PCオーディオについて
PCオーディオ
コンピュータの進歩は、半導体の性能の向上とともにありました。
ソフトウェアも使い勝手がよくなり、より人間に合わせた、使いやすいものへと進化しています。
過去の時代よりもパソコンで音声を扱うことが簡単になり、現在ではパソコンで音楽を聴くことは、日常化しています。
そして、性能的には、高価なオーディオ機器を凌ぐ音質を再現できるようになった、といえます。
気軽に音楽を聴く、という点では劣りますが(パソコンは汎用機械なので、音楽を聴くならやはりそのための命令を与えなければいけない手間がある)音楽を高音質で聴きたい場合、かなり手っ取り早くそれを実現できます。
用意するもの
パソコン
いまのOSが普通に動く性能があるパソコンならば大丈夫です。
Windowsの場合、組み合わせ方が悪いと雑音を拾いやすくなっている場合があると思われますので、ご注意ください。
音源
コンピュータで音楽を聴くことを日常にしたのは、音楽配信サービスの影響が大きいです。
iTunes、あるいはそれより少し前のMP3の大流行があったからこそ、オーディオ用途が一般にさらに拡大した、と言える部分があります。
インターネットで一般的にやり取りされている音源は、不可逆圧縮形式で圧縮された音源です。人間の耳に不自然にならないようにしながら、データを省いています(圧縮しないとファイルサイズが普通に10倍以上になる)
そもそも、CDフォーマットを標準としたとしても、CDという規格自体、74分という枠に収まるように人間に普通聞き取れない周波数の音域は無視して設計されています(一般的なオーケストラの交響曲が74分くらいで収まることから、光ディスクに収める時間として74分が決定された経緯がある)
CDは高音質ですが、すでに切り捨ててしまった音があるのです(しかも、音をデータ化するきめの細かさも、16ビット44.1kHzと決められている)

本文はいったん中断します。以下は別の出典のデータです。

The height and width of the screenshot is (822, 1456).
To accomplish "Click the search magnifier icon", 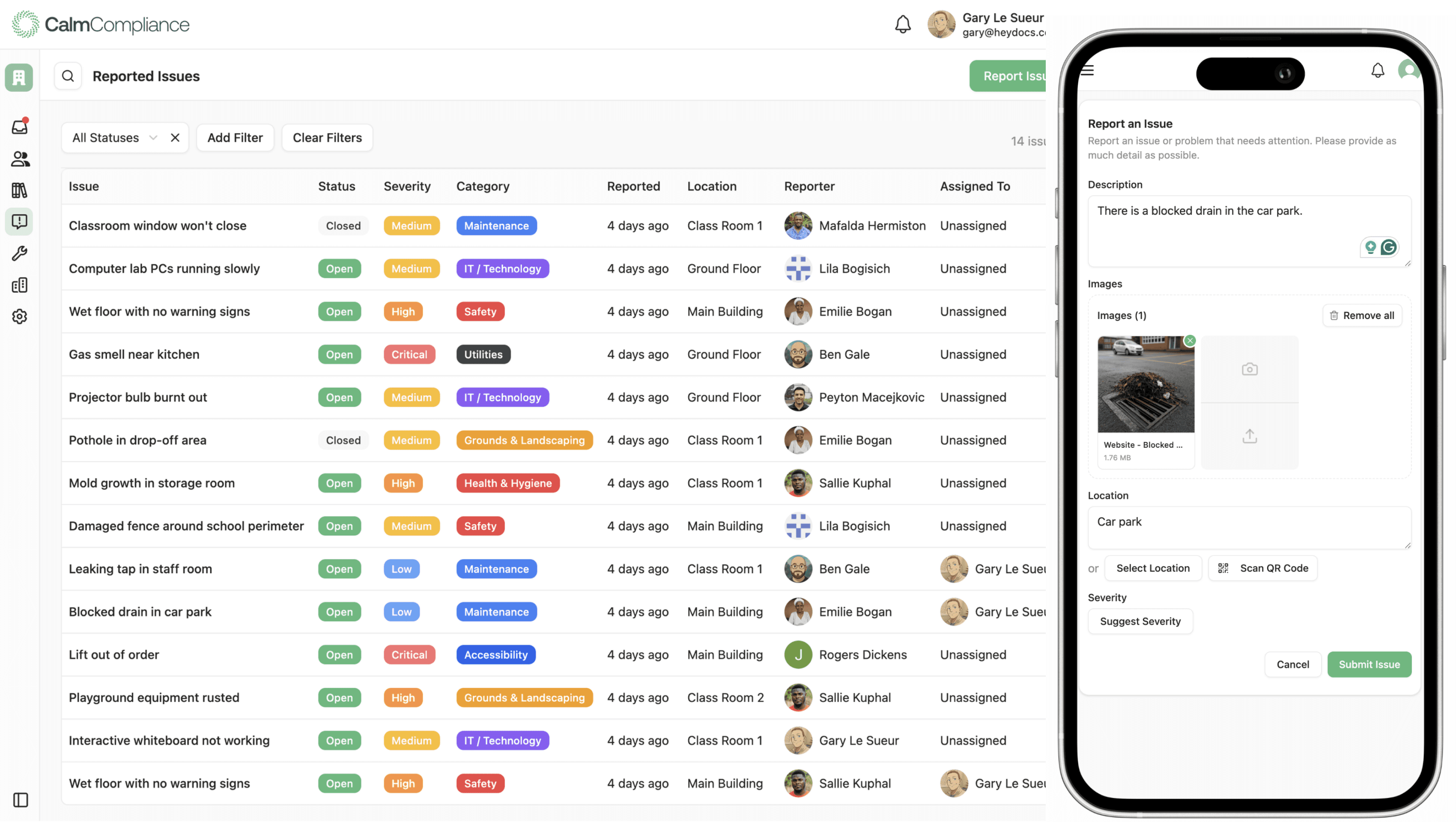I will pyautogui.click(x=68, y=76).
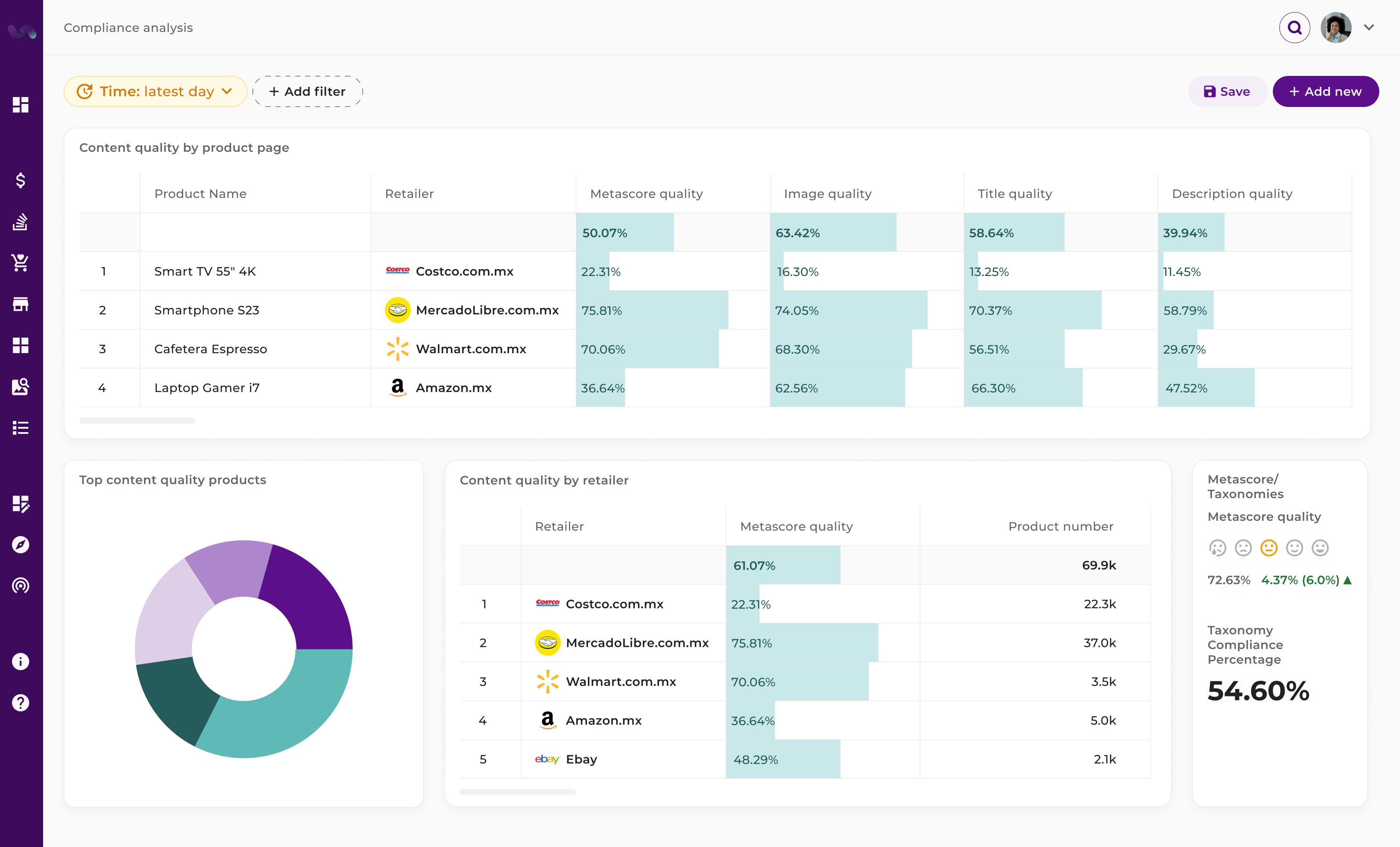Expand the Time: latest day filter

tap(155, 91)
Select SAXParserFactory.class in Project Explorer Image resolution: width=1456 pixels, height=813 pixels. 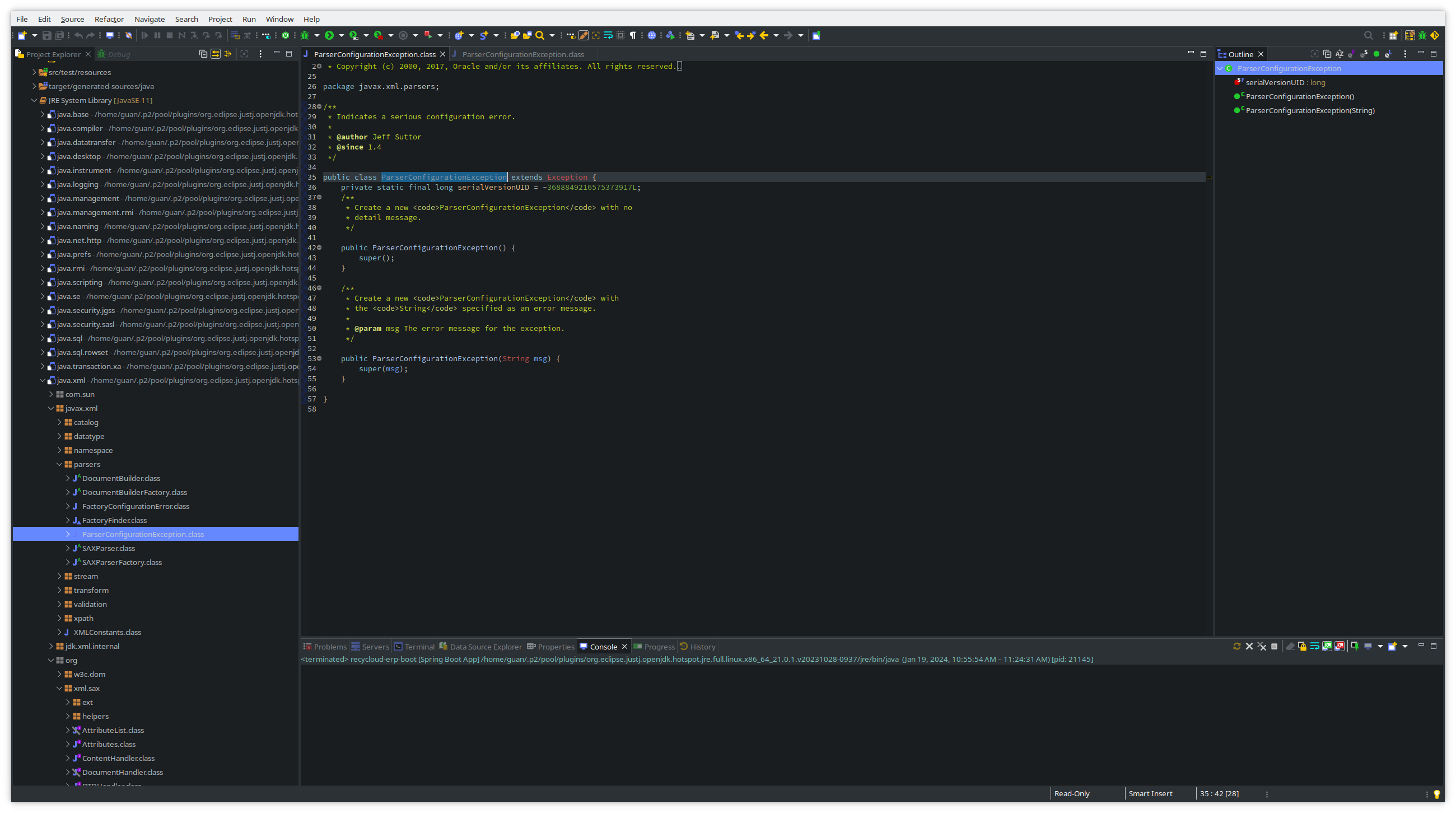(x=122, y=562)
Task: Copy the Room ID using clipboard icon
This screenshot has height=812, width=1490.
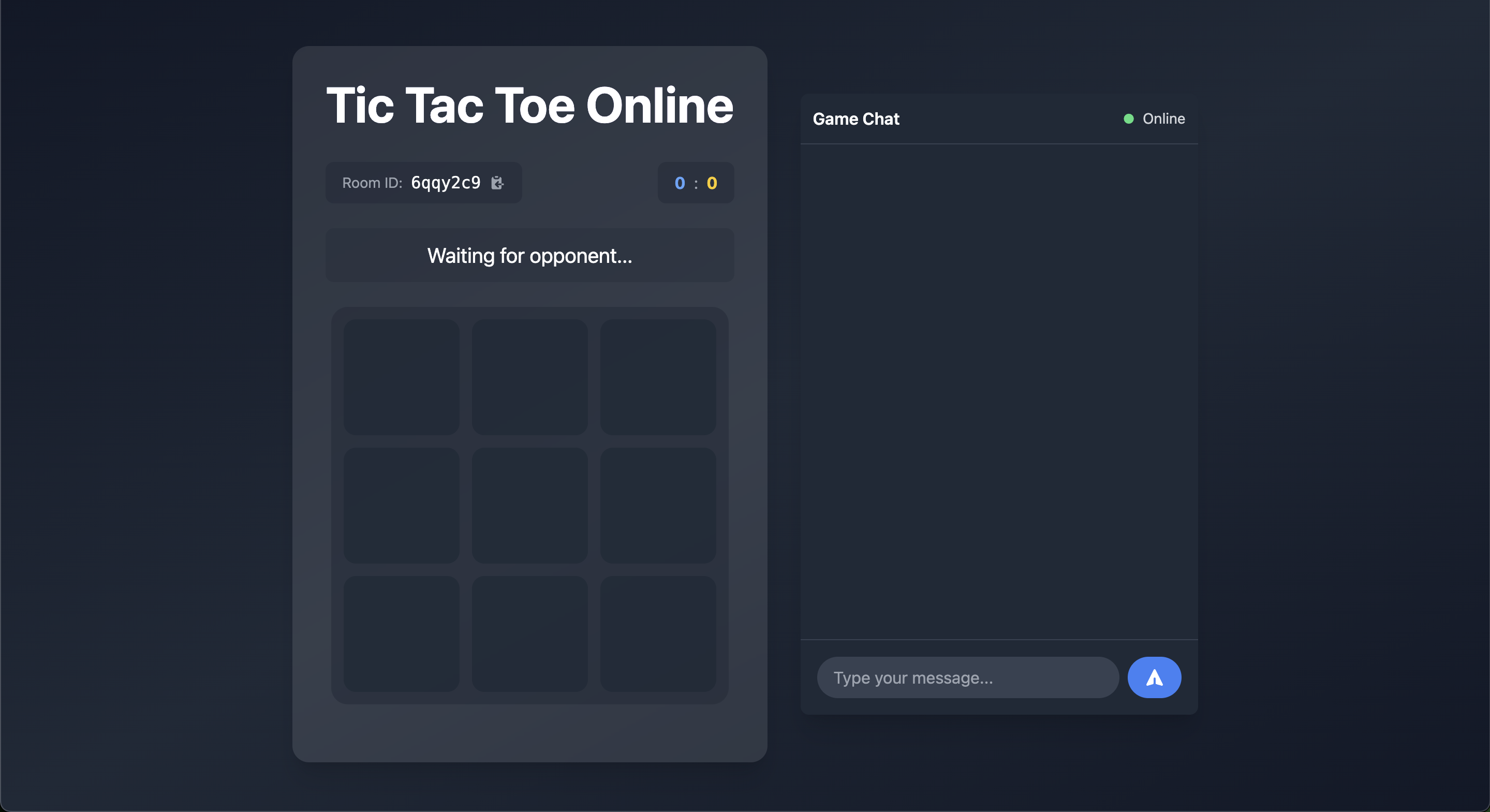Action: click(x=497, y=183)
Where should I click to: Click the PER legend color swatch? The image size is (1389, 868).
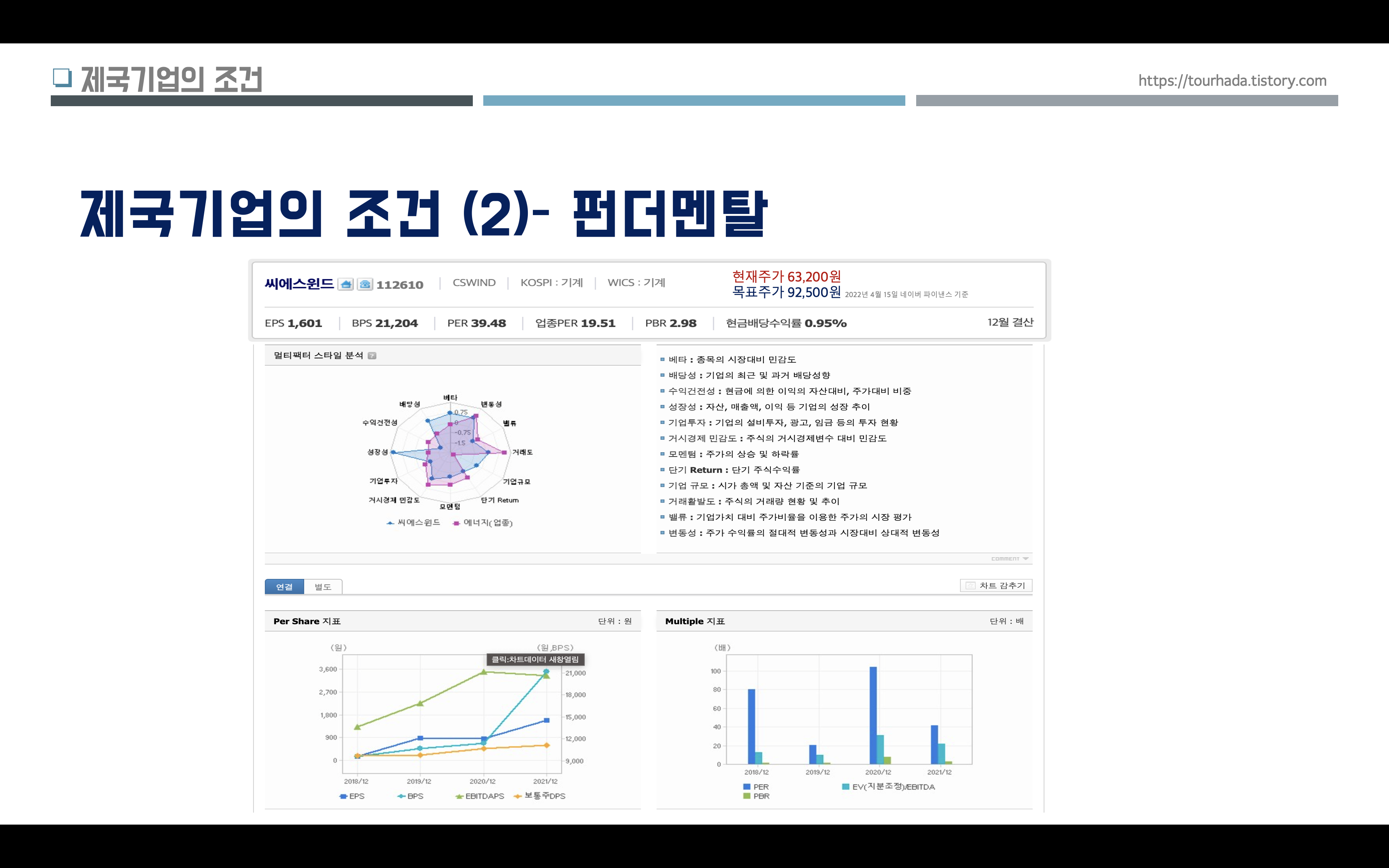(747, 787)
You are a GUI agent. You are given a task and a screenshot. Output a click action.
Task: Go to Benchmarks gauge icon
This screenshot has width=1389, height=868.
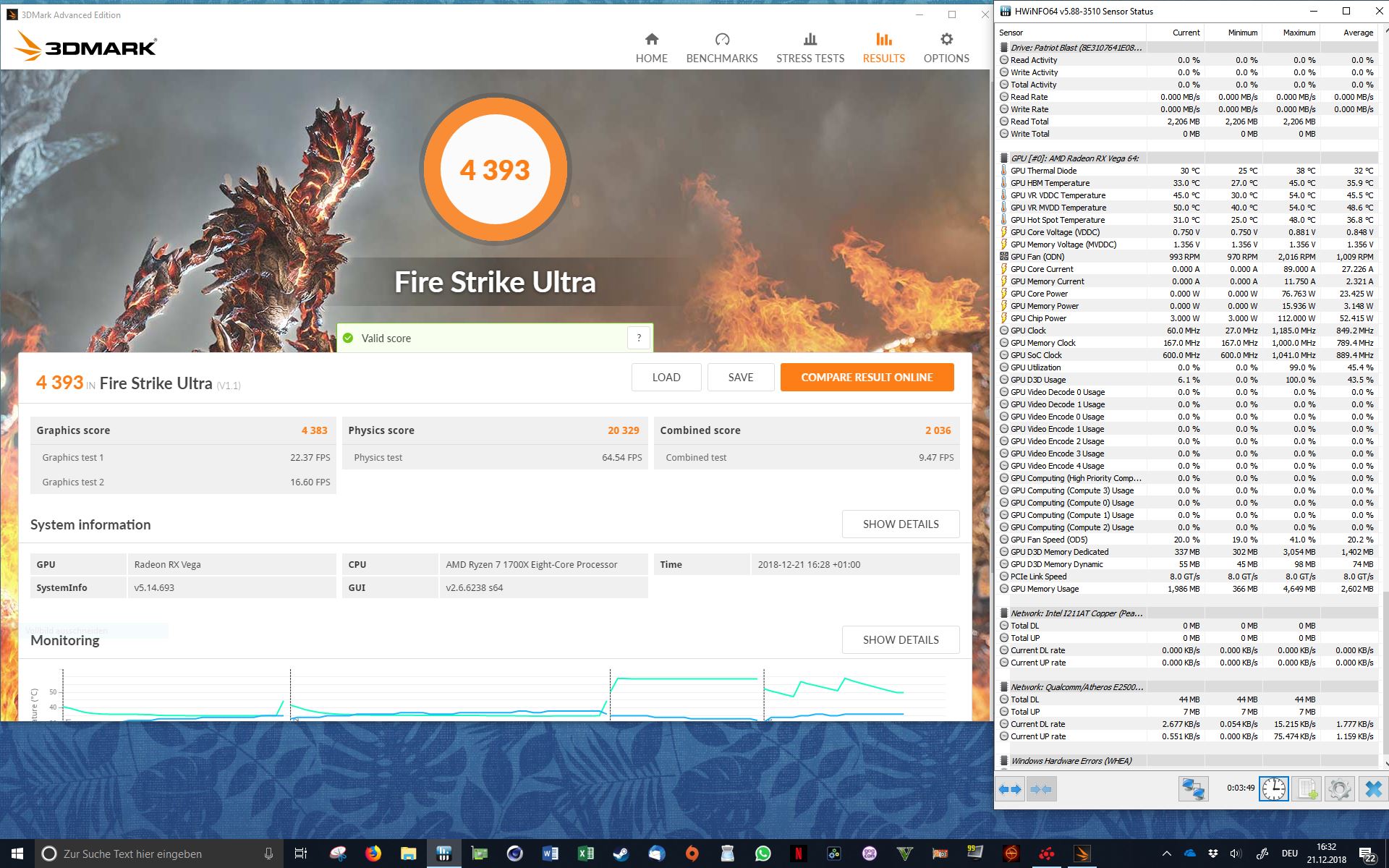tap(721, 40)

これが標準化したため、多くの場合、このフォーマットで音を切り取って録音し、それを再生せざるを得ないということになります(十分高音質ではありますが…)
圧縮された音源は、これをさらに細工したもので、現実と似た偽物であることに違いはありません。
その中で音質を求めるとするなら、なるべくビット数とサンプリング周波数の値が大きい音源を選んでください。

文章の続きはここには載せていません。